__To be done__.
Copy out the lines of the records below word for word, leaving out the pictures.

__Task inputs__.
+---+
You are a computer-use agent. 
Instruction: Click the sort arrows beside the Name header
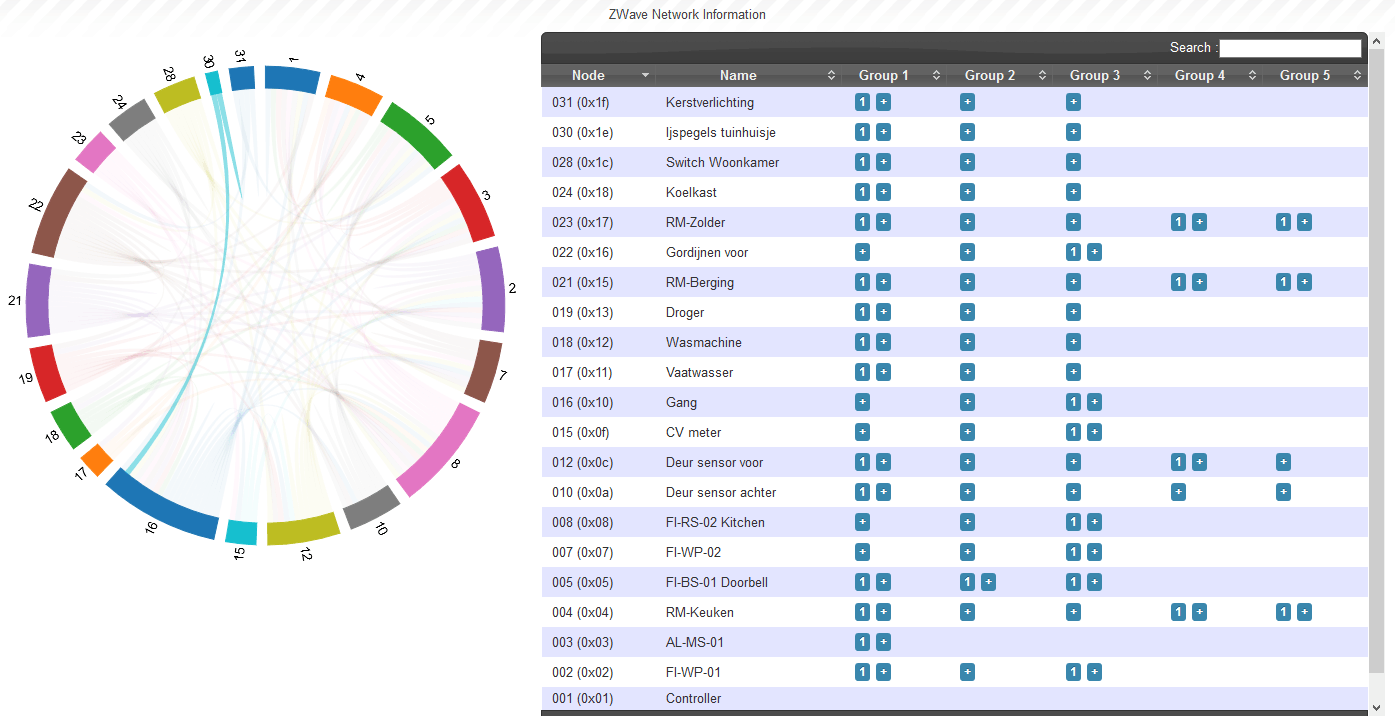point(831,75)
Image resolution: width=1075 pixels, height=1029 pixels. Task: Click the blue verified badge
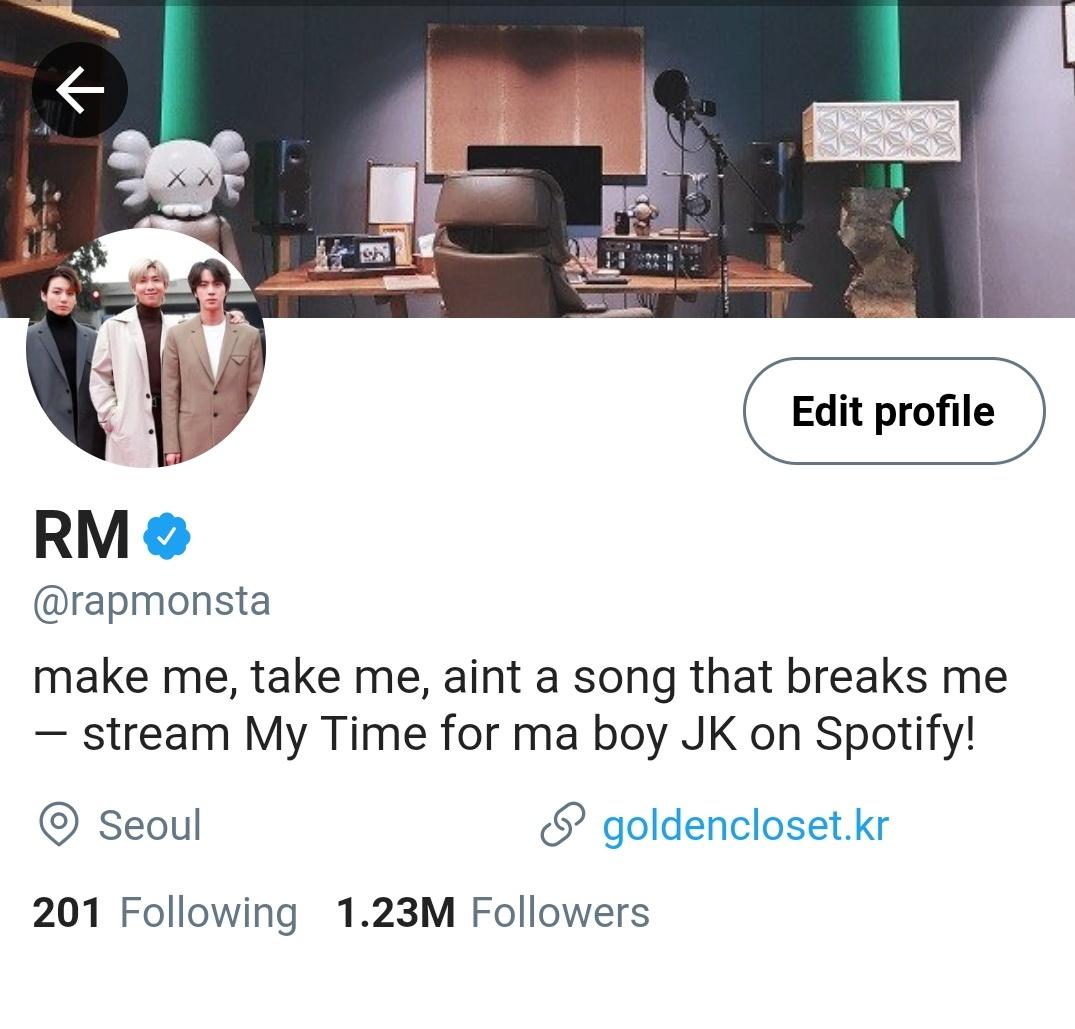167,535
+---+
__Solution for this exercise__.
You are a computer-use agent. 
Instruction: Click the sort arrows beside the Name header
point(831,75)
Image resolution: width=1075 pixels, height=1029 pixels. Task: Click the blue verified badge
167,535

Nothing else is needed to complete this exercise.